Finding the right storytelling voice has launched the career of many a novelist. In this post I’m going to talk about how to discover where your voice is strongest and how you can build from there.
In a previous post, I provided a word cloud so that you could begin thinking about voice. Even with that word cloud, I find it hard to sum up what makes a voice unique, and I imagine you do, too. Let’s start by taking a look at a few more voices.
The storytelling voices below are American voices, written in the American vernacular–common speech that’s not gussied up by a lot of high-toned, Latin words.
Tom and Huck from an 1886 version of The Adventures of Huckleberry Finn.
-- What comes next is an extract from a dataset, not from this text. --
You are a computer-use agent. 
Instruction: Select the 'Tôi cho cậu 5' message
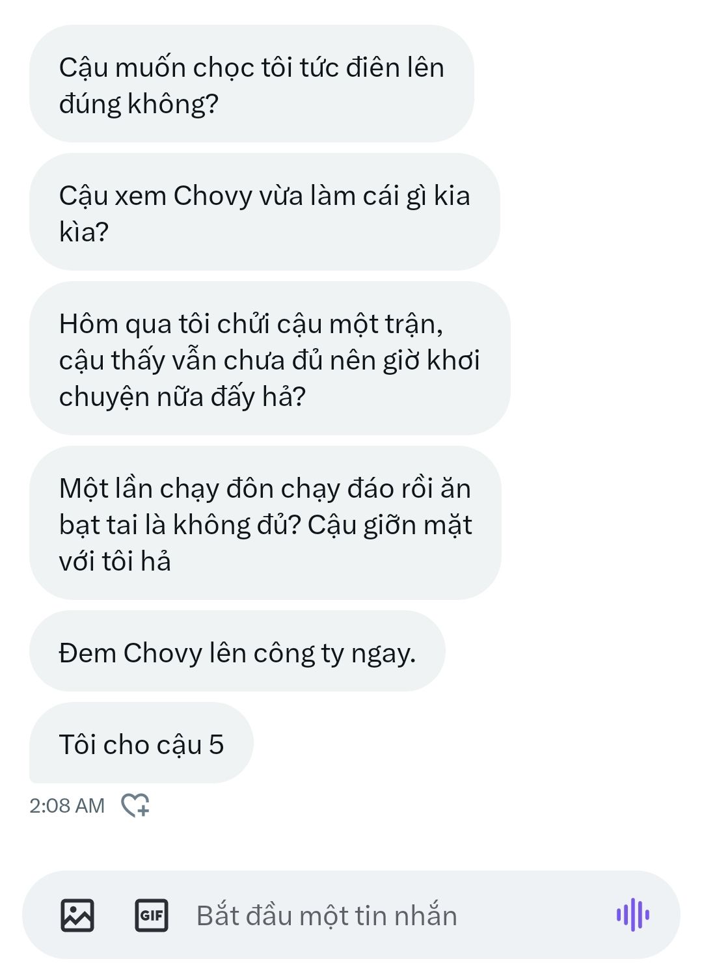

Image from Open Clip Art via
- “You don’t know about me, without you have read a book by the name of ‘The Adventures of Tom Sawyer, but that ain’t no matter.” (Mark Twain’s The Adventures of Huckleberry Finn)
- “All this happened, more or less.” (Kurt Vonnegut’s Slaughterhouse Five)
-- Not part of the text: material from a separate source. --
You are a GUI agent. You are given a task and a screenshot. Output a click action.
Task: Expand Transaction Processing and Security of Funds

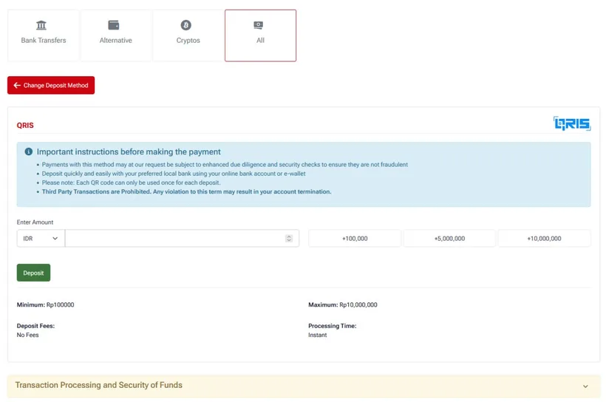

- “First Lieutenant Jimmy Cross carried letters from a girl named Martha, a junior at Mt. Sebastian College in New Jersey.” (Tim O’Brien’s The Things They Carried)
Notice that the writers aren’t trying too hard. They don’t pile on adjectives. They don’t strain to make their words “important” or “poetic.” It’s as if a real person has seated himself next to you and begun to tell his story. “Listen to this. You’re not going to believe what happened.”
A storytelling voice is urgent. The voice buttonholes you until you listen. If the voice captures your attention, you will.
What Constitutes Voice?
The words we use to describe voice have to do with emotion. Because of that, most of the words in my word cloud are “feelings” words.